5. I actually leave the house to study.  If I'm home, I will be interrupted, no matter how well-meaning the spouse and kid are.  If I need to be uninterrupted, I have to leave, and I do.  According to the academic success types at school, it's a bad idea to study at a coffee shop, noisy public library, or other random and noisy public place.  If I didn't study in such noisy places, I'd get very little night or weekend studying done.  I find that restaurants are a decent place to study as well because as a person alone, I get stuck somewhere in the far back where it's pretty quiet.  I just have to remember to ask for a pitcher of water because I will get forgotten about, and that's fine by me.  Studying at school during the day is a great strategy too.  Go early before class, stay late after class, study during breaks between classes.

6. When it's time to be home, it's time to be home and the books go away.  Really.  I schedule free time into my week (and there's about 10 hours of it right now but it turns into more like 20 overall with cleaning/meal prep time too) and I make an effort to be school-free and involved in family time when it's on the schedule.  This means I have to stick to the rest of my schedule so I'm not worrying about whatever I'm not doing during that time.

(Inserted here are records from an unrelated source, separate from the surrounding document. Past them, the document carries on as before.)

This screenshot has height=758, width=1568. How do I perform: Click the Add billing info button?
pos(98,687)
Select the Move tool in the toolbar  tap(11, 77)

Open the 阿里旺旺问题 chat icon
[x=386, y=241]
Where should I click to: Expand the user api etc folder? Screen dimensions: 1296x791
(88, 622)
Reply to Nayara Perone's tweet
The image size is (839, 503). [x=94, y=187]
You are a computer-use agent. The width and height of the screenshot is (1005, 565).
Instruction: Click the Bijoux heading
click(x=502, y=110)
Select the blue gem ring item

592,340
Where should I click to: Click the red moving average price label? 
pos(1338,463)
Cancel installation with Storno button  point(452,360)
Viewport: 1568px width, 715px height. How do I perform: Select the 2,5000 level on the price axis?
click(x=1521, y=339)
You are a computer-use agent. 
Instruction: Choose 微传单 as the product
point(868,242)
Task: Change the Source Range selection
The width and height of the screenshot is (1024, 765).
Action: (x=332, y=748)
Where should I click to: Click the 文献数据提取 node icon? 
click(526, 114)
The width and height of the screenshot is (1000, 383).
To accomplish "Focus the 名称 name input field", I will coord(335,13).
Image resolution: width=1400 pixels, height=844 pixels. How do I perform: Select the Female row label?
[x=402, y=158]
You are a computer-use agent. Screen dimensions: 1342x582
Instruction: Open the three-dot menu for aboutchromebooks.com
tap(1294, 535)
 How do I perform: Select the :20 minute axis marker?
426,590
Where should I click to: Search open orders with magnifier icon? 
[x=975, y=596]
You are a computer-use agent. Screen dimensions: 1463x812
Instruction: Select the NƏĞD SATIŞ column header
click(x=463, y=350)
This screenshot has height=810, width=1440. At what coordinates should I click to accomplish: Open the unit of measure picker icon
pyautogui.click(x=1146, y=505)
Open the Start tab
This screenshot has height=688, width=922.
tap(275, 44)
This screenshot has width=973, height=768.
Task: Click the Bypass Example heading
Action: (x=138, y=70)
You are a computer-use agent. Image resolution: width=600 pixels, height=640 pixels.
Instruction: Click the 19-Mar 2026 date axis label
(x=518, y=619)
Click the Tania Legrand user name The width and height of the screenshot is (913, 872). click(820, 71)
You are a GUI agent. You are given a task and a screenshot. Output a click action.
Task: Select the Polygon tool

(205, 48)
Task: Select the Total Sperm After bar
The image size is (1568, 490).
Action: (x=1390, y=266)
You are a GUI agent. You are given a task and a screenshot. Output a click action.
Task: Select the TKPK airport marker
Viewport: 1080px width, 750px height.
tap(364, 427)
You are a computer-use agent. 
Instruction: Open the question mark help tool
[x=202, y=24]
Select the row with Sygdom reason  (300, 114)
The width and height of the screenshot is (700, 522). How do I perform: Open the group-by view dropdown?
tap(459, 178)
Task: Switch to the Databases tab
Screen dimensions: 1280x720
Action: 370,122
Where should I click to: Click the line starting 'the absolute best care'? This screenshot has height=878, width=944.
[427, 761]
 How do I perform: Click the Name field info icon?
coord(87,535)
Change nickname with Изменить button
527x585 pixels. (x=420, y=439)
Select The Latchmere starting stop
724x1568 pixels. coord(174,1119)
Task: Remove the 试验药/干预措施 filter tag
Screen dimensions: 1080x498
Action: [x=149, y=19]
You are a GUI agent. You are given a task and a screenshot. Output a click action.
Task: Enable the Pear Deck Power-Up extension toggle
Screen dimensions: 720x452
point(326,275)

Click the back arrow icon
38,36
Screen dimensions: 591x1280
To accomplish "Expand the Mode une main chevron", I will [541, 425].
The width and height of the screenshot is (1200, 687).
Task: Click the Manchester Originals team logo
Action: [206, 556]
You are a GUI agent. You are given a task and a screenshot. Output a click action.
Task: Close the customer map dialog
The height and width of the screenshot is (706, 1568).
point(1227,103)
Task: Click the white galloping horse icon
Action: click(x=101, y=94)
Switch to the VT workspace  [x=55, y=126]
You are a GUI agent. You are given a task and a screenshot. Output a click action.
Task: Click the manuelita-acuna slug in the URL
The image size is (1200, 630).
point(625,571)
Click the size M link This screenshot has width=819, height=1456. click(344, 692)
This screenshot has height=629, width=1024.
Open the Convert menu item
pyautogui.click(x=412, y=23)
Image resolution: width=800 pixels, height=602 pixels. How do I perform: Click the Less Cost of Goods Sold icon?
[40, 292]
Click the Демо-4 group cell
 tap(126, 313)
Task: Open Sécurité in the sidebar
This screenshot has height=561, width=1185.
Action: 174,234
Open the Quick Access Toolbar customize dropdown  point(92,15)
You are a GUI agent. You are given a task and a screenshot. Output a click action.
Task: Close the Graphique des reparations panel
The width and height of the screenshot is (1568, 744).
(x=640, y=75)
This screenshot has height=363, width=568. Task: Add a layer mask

7. Excellent childcare, 5 days a week.  Somehow this often surprises people... but I'm not sure why.  It's not like small children can sit through a boring lecture any better than me (although once the kid went to chemistry class when she was a few months old and napped the whole time, which was awesome).  I am thrilled that the kid gets to spend time with other kids her age and a caring adult who really likes hanging out with the preschool set and she is thrilled to get to play all day and do art projects and all that jazz.

8. You just get through whatever life hands you.  I didn't plan out this whole "school and small children" combo deal.  I did decide that I was going to stay in school so I didn't kick myself later for not finishing it now.  We decided together that we could make me in school and a family work, and we were too chicken to wait to have children (good decision in light of secondary infertility suck-fest), so we just made it work.  If (heaven forbid) something happens and I'm suddenly a single parent, because I'm in school, I know that I'll have a job soon that will pay the bills and that I could live in lousy on-campus housing in the meantime.  If I were a stay-at-home mom, I wouldn't have that security of knowing I had a career waiting (almost) for me.  If we'd waited to have the kid, we probably wouldn't have been any more successful, and life would be profoundly different and this would be a primary infertility blog for a long time, since school is spendy and so are infertility treatments.

1 comment:

  1. I hear ALL of this, though usually when people ask me how I did it, I just look at them blankly and say, "I don't know. I just did." It is much easier to no longer be in school, though I do miss the flexibility a little. (It's mandski, btw. I commenting from my old blogger account.)